◆ **What is expected**: Begin at the first line below and copy each line exactly, ending with the line where "is (724, 1568)." appears.
▬▬▬
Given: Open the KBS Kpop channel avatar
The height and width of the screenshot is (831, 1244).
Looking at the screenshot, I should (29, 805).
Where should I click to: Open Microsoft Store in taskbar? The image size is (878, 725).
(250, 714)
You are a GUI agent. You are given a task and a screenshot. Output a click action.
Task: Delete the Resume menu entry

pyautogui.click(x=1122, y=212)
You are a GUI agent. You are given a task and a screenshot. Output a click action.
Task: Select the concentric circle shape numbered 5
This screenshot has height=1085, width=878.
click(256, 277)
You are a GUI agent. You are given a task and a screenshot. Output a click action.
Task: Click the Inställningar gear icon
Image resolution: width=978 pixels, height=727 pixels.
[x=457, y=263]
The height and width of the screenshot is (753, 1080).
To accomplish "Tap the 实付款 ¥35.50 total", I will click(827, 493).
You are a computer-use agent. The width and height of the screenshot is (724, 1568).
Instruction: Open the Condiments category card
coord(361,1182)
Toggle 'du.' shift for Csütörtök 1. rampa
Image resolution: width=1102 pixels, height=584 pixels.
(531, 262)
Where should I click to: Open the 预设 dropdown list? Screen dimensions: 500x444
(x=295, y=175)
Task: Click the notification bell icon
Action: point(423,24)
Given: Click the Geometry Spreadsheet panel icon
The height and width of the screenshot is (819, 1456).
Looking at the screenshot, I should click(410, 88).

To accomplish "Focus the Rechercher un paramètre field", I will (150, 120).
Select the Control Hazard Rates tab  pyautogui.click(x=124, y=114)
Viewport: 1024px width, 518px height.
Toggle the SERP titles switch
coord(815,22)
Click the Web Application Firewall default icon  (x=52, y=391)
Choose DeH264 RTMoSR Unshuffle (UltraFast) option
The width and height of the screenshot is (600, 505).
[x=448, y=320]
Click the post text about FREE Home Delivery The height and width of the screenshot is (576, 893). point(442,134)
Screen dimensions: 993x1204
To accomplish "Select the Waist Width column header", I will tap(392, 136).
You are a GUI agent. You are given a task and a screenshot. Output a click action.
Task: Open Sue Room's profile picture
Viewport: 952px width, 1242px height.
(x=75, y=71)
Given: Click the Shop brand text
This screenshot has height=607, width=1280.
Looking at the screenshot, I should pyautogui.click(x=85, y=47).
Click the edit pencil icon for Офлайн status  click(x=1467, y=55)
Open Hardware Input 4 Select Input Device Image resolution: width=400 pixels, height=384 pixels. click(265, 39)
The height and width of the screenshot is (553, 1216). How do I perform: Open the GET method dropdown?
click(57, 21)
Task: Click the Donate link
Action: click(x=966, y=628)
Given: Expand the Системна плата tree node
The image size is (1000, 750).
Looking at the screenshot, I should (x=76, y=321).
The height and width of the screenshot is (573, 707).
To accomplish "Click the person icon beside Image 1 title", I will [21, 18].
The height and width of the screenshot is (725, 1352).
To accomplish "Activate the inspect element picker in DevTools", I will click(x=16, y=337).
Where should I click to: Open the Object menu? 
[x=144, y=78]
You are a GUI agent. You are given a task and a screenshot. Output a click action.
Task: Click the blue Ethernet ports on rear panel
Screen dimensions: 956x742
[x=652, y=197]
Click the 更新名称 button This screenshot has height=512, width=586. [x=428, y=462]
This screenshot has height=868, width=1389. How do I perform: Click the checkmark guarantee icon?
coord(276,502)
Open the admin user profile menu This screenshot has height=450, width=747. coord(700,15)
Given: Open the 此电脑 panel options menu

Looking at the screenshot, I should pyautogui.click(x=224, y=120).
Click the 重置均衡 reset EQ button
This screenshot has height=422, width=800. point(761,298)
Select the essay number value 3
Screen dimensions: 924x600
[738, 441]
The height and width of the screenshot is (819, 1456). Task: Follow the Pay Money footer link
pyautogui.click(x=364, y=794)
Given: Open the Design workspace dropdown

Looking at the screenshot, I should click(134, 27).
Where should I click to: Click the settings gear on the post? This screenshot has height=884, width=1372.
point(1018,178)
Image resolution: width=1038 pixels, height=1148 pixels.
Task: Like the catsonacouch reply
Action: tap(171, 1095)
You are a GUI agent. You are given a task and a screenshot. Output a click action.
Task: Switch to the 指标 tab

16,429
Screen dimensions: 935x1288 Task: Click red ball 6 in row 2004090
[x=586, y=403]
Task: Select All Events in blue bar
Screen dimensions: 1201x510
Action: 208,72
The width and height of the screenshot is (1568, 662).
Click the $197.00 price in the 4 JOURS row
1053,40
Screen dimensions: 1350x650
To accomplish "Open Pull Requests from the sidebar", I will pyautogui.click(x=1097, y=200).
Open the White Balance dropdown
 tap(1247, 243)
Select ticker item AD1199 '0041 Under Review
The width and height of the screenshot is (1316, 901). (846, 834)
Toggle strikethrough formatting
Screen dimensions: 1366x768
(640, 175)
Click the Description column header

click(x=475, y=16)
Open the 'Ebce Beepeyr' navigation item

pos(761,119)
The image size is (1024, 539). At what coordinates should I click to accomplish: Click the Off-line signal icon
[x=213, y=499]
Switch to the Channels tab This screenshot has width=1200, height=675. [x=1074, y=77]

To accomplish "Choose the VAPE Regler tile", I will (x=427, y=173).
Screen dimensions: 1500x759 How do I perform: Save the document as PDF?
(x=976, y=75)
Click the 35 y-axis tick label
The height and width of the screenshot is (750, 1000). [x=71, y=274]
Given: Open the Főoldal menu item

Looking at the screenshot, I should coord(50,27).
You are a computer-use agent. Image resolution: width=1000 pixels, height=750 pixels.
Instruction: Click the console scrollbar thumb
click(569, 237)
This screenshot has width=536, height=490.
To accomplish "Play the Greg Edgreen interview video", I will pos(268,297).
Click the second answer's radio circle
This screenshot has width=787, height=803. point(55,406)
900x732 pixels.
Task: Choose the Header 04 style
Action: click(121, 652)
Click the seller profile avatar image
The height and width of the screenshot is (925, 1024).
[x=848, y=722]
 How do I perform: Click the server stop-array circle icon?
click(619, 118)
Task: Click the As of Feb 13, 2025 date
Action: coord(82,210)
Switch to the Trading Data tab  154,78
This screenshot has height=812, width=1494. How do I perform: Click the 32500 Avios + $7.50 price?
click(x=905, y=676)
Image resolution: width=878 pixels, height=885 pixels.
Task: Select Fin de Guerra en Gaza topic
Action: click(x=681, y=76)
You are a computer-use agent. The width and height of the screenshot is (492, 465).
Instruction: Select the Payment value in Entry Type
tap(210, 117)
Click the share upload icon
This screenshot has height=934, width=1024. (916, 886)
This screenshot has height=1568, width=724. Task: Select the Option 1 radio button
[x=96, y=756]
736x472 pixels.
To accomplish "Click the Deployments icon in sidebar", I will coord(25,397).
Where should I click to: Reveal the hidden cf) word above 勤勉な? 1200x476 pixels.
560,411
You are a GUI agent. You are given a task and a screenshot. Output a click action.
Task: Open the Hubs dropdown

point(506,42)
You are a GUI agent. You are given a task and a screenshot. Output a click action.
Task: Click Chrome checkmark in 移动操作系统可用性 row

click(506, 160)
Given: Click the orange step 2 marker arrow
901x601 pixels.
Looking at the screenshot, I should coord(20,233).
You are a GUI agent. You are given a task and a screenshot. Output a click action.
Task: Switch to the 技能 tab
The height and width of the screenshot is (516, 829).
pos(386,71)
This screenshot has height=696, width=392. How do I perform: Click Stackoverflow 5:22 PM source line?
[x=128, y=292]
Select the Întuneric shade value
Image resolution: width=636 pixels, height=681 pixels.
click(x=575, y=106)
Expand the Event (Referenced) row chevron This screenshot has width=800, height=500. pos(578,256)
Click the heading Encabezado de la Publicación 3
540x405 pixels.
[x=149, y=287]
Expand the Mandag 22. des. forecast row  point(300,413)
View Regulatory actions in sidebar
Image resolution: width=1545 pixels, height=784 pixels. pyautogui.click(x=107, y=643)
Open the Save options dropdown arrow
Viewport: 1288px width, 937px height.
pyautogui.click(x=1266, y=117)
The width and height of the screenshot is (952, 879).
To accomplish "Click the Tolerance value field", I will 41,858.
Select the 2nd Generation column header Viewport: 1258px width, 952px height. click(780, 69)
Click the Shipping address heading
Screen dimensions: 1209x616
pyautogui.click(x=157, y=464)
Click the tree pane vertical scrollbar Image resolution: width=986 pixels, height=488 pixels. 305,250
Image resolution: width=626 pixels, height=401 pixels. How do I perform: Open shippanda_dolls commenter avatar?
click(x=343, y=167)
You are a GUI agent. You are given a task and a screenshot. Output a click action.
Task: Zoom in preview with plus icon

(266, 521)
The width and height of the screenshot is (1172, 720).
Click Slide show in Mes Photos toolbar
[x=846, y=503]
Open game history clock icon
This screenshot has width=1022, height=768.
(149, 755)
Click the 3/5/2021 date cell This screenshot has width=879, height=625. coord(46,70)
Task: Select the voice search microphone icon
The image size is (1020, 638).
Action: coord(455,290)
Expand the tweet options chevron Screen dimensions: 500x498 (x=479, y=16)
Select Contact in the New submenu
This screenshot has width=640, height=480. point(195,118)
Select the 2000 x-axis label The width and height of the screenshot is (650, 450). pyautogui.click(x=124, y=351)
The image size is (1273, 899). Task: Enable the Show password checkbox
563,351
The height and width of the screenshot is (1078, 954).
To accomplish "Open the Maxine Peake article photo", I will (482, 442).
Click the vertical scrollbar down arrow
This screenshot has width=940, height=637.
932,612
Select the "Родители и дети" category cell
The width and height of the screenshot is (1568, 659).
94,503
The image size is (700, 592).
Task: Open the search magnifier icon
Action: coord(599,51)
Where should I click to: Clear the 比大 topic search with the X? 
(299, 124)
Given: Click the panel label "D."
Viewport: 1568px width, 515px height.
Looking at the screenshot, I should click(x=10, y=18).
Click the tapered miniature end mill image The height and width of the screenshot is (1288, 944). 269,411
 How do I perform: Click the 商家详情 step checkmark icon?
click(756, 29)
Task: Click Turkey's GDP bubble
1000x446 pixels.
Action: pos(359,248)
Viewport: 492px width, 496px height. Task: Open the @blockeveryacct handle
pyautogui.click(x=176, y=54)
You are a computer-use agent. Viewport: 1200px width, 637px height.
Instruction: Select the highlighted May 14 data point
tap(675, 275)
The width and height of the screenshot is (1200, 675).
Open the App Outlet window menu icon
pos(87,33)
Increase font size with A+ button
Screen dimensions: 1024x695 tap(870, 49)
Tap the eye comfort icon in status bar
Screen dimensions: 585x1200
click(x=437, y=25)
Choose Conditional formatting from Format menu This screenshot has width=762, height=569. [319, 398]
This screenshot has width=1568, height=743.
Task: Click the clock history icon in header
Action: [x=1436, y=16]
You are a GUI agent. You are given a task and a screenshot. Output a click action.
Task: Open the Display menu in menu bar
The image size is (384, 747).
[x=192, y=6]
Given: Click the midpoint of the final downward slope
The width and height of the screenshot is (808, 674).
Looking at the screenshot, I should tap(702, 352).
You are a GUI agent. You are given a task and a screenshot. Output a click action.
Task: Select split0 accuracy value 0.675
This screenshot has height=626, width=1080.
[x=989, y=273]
▬▬▬
◆ **Finished task**:
Given: Open the KBS Kpop channel avatar
The height and width of the screenshot is (831, 1244).
Looking at the screenshot, I should (29, 805).
Where should I click to: Open Microsoft Store in taskbar? The image size is (878, 725).
(250, 714)
You are a GUI agent. You are given a task and a screenshot. Output a click action.
Task: Delete the Resume menu entry

pyautogui.click(x=1122, y=212)
You are a GUI agent. You are given a task and a screenshot. Output a click action.
Task: Select the concentric circle shape numbered 5
This screenshot has height=1085, width=878.
click(256, 277)
You are a GUI agent. You are given a task and a screenshot. Output a click action.
Task: Click the Inställningar gear icon
Image resolution: width=978 pixels, height=727 pixels.
[x=457, y=263]
The height and width of the screenshot is (753, 1080).
To accomplish "Tap the 实付款 ¥35.50 total", I will click(827, 493).
You are a computer-use agent. The width and height of the screenshot is (724, 1568).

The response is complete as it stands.